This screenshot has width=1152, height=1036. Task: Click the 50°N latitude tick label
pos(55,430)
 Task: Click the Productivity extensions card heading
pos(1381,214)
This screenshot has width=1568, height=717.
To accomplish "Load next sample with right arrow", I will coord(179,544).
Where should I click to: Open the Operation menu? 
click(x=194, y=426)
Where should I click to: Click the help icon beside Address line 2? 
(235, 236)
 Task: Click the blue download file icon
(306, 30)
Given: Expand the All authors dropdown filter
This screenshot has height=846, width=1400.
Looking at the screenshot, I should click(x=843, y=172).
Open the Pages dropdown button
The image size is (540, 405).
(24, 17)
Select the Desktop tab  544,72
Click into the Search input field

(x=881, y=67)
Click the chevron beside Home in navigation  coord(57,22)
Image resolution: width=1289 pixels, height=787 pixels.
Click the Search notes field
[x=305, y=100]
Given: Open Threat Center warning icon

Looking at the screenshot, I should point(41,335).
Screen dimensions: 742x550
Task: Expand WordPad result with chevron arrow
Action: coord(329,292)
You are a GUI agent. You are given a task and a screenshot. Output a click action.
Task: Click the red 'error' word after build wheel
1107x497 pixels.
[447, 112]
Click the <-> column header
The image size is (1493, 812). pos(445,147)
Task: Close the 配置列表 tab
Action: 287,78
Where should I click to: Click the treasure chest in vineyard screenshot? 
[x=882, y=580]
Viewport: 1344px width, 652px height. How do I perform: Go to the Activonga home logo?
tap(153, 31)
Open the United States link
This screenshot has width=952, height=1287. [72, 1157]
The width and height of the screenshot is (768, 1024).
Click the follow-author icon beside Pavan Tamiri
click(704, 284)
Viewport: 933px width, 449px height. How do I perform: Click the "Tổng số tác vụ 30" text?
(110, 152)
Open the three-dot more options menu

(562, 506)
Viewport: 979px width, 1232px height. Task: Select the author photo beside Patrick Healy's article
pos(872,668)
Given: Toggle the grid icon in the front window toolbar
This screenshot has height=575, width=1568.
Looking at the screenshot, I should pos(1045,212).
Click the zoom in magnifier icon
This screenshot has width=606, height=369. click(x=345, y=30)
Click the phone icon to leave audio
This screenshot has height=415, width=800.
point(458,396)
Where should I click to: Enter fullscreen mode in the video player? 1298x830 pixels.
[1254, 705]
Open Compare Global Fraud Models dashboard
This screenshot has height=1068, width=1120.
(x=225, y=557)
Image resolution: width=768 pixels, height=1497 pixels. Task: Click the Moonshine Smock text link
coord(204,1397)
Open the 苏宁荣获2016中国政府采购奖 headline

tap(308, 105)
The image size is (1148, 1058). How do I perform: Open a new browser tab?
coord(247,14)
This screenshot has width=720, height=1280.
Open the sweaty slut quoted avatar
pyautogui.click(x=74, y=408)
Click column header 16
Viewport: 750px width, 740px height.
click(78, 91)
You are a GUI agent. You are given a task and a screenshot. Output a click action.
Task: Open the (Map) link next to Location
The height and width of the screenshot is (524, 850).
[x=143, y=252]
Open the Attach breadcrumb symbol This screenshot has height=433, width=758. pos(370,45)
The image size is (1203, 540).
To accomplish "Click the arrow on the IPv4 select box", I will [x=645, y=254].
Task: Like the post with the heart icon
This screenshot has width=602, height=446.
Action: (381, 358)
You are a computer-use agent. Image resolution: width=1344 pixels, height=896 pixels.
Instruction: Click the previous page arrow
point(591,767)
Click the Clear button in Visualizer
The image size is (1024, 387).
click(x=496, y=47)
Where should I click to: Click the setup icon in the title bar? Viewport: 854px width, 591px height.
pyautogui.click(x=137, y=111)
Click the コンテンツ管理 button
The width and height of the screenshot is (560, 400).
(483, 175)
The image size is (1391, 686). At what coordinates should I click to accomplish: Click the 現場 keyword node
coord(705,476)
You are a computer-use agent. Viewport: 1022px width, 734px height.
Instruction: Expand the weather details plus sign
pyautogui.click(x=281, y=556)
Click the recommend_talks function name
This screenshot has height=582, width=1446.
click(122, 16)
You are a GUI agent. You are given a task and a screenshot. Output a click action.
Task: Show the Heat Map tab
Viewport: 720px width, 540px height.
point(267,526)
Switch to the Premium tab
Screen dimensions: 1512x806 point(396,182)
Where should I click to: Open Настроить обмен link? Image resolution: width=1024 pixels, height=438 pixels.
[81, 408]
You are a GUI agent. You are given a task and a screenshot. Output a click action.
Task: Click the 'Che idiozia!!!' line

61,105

== Exercise instructions ==
Return only the lines between the one holding "Where should I click to: Click the treasure" and the one holding "The width and height of the screenshot is (768, 1024).", inclusive, exactly as they appear above.

== Response to this exercise ==
Where should I click to: Click the treasure chest in vineyard screenshot? 
[x=882, y=580]
Viewport: 1344px width, 652px height. How do I perform: Go to the Activonga home logo?
tap(153, 31)
Open the United States link
This screenshot has width=952, height=1287. [72, 1157]
The width and height of the screenshot is (768, 1024).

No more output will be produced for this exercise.